With the pictures excluded, output only the lines from the one containing "The height and width of the screenshot is (385, 706)." through the last line of the entries, unchanged.

--- Records for this exercise Enclosed Below ---

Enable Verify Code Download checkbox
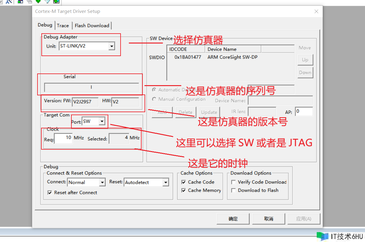This screenshot has width=365, height=242. (x=233, y=182)
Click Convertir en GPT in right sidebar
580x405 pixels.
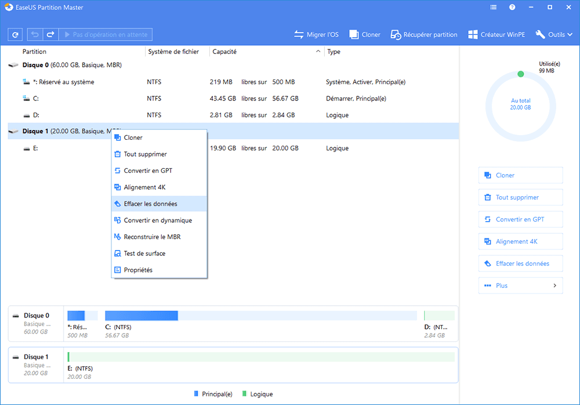pyautogui.click(x=520, y=219)
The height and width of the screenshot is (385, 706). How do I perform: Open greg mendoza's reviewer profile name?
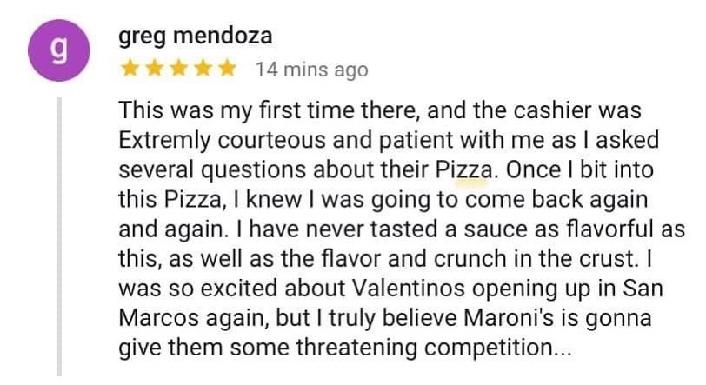[195, 37]
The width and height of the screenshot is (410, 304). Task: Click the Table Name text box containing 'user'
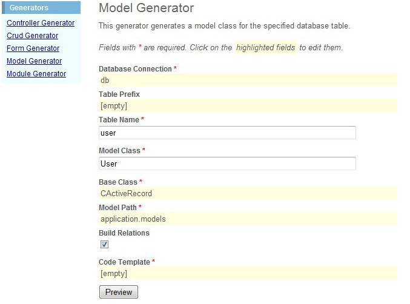click(227, 133)
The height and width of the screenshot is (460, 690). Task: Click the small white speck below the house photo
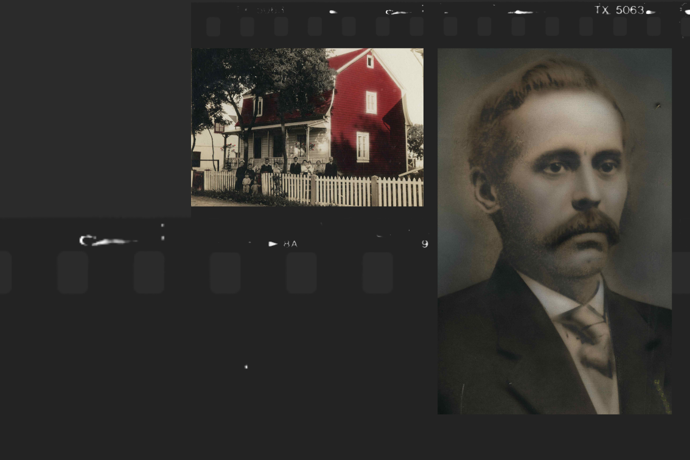point(246,367)

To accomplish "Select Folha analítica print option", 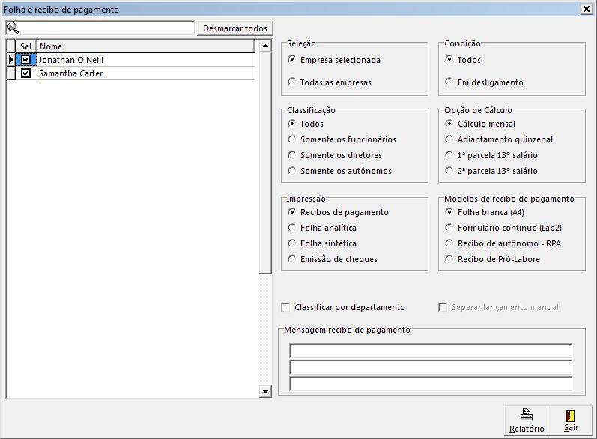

--- End of Enclosed Records for this exercise ---

◆ **Final answer**:
The height and width of the screenshot is (385, 706). How do I perform: Open greg mendoza's reviewer profile name?
[195, 37]
The width and height of the screenshot is (410, 304). Task: Click the Table Name text box containing 'user'
click(227, 133)
The height and width of the screenshot is (460, 690). Task: Click the small white speck below the house photo
point(246,367)

To accomplish "Select Folha analítica print option", 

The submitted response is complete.